The Scar/WAVE complex drives normal actin protrusions without the Arp2/3 complex, but proline-rich domains are required

Cell migration requires the constant modification of cellular shape by reorganization of the actin cytoskeleton. The pentameric Scar/WAVE regulatory complex (WRC) is the main catalyst of pseudopod and lamellipodium formation. Its actin nucleation activity has been attributed to its ability to combine monomeric actin and Arp2/3 complex through the VCA domain of Scar/WAVE, while other regions of the complex are typically thought to mediate spatial and temporal regulation and have no direct role in actin polymerization.

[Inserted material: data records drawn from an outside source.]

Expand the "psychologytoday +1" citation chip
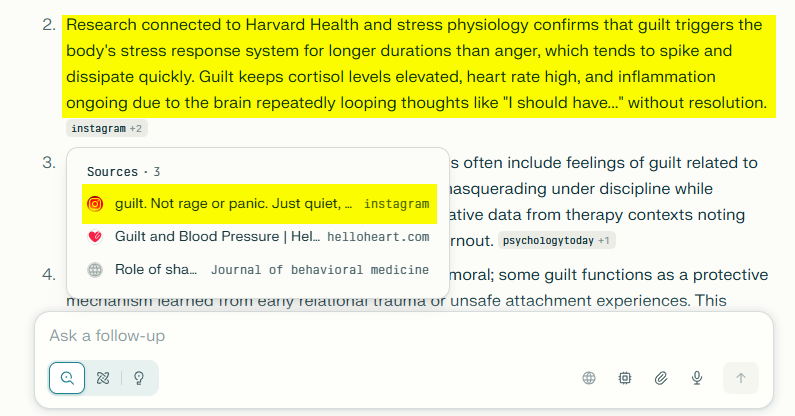Image resolution: width=795 pixels, height=416 pixels. pyautogui.click(x=557, y=241)
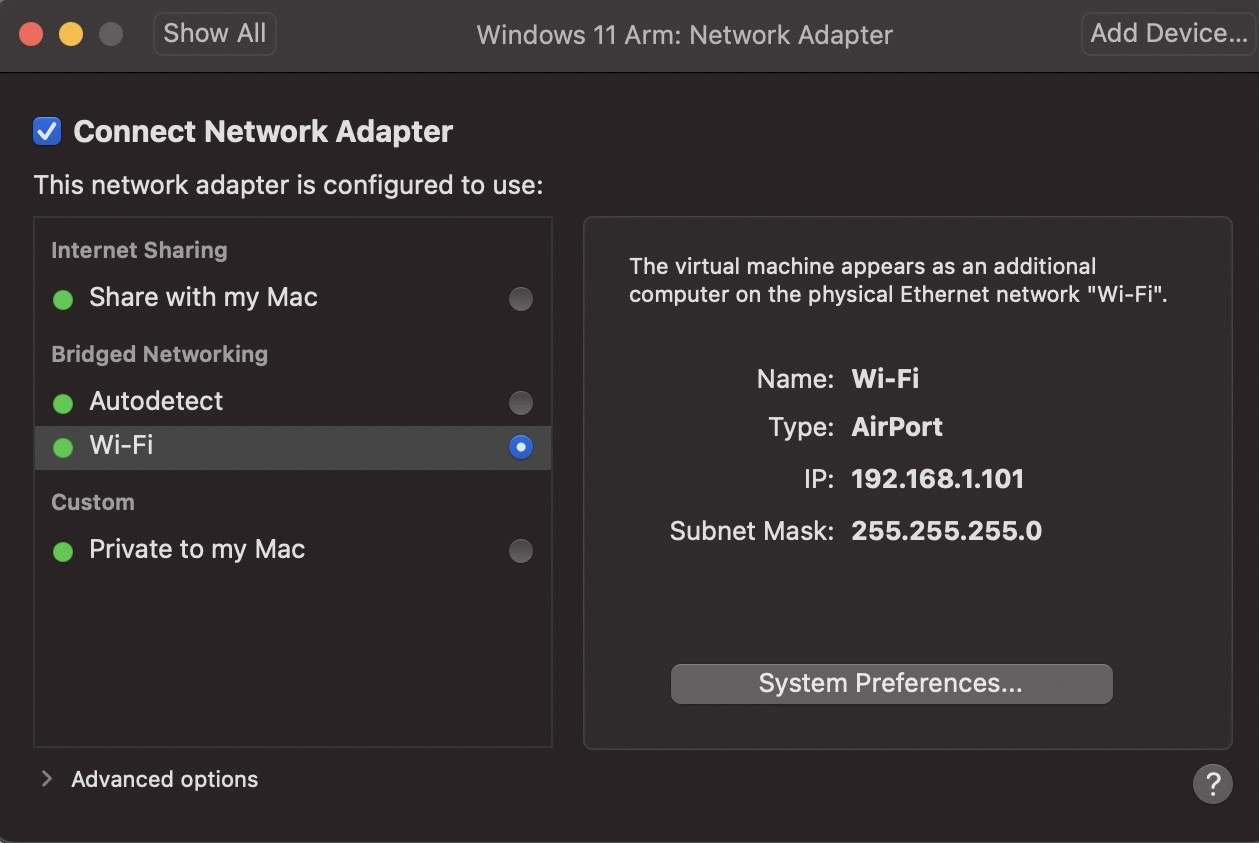The image size is (1259, 843).
Task: Click the Advanced options label
Action: [x=165, y=779]
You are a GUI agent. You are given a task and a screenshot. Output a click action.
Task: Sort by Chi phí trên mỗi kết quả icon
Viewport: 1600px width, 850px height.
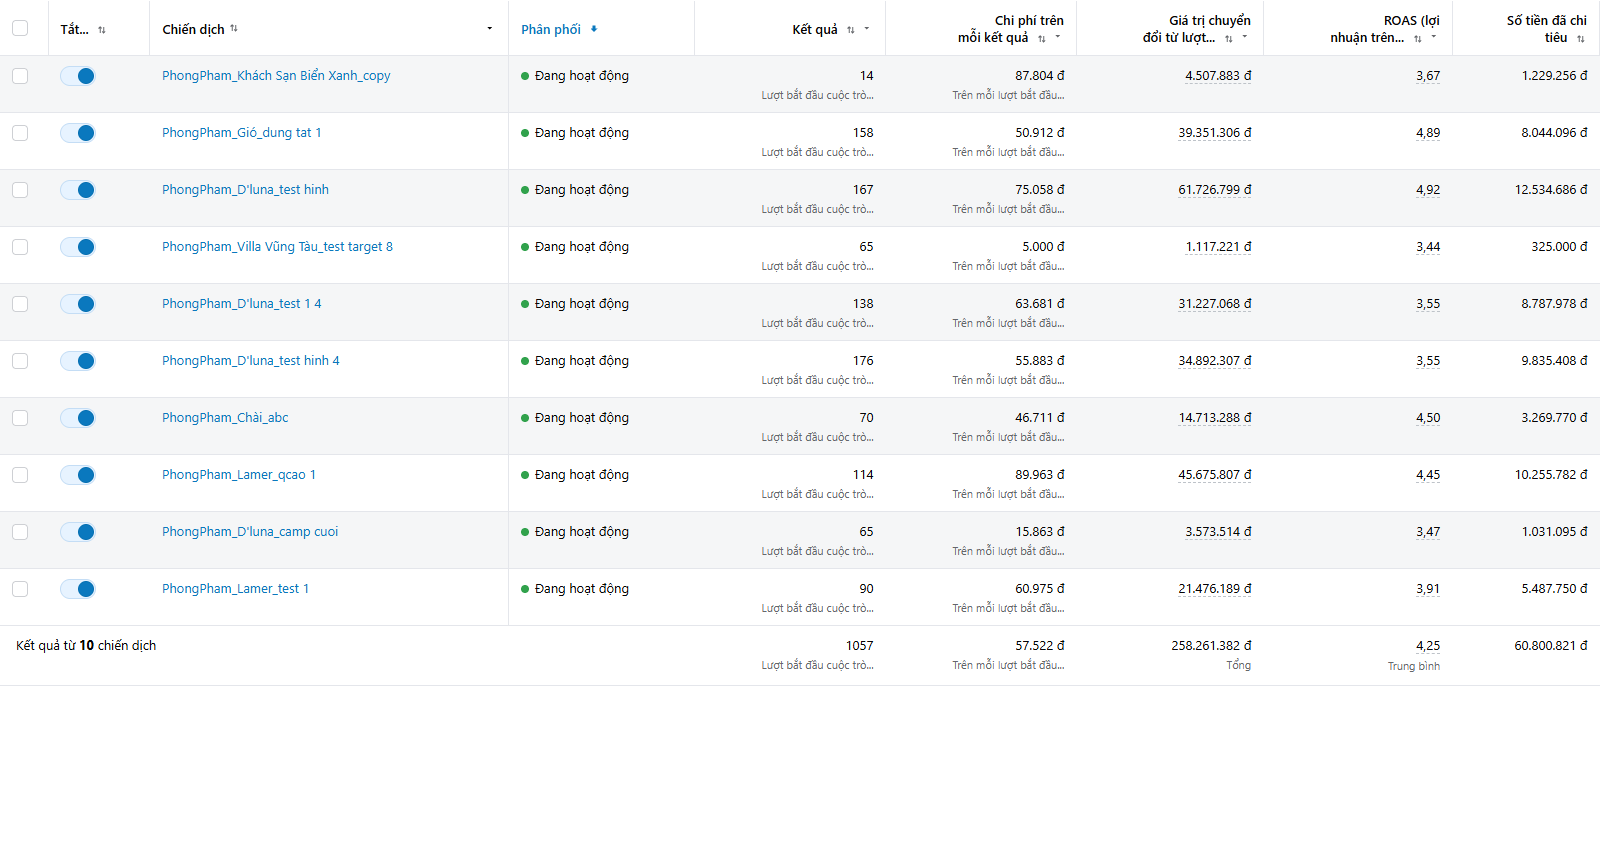tap(1042, 38)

Here we show that the Scar/WAVE with its VCA domain deleted can still induce the formation of morphologically normal actin protrusions. Equivalent results are seen in B16-F1 mouse melanoma cells and Dictyostelium discoideum cells. This actin polymerization occurs independently of the Arp2/3 complex, whose recruitment to the leading edge is greatly reduced by the loss of the VCA domain. We also expressed Scar/WAVE with VCA and polyproline domains both deleted. In Dictyostelium cells, these were only active if WASP (which contains its own proline-rich domain) was available. Similarly, in B16-F1 cells both Abi and WAVE proline-rich domains needed to be deleted before the function of the WRC was lost. Thus we conclude that proline-rich domains play a central role in actin nucleation. Our data demonstrate a new actin nucleation mechanism of the WRC that is independent of its VCA domain and the Arp2/3 complex. We also show that proline-rich domains are more fundamental than has been thought. Together, these findings suggest a new mechanism for WRC action. ### Competing Interest Statement The authors have declared no competing interest.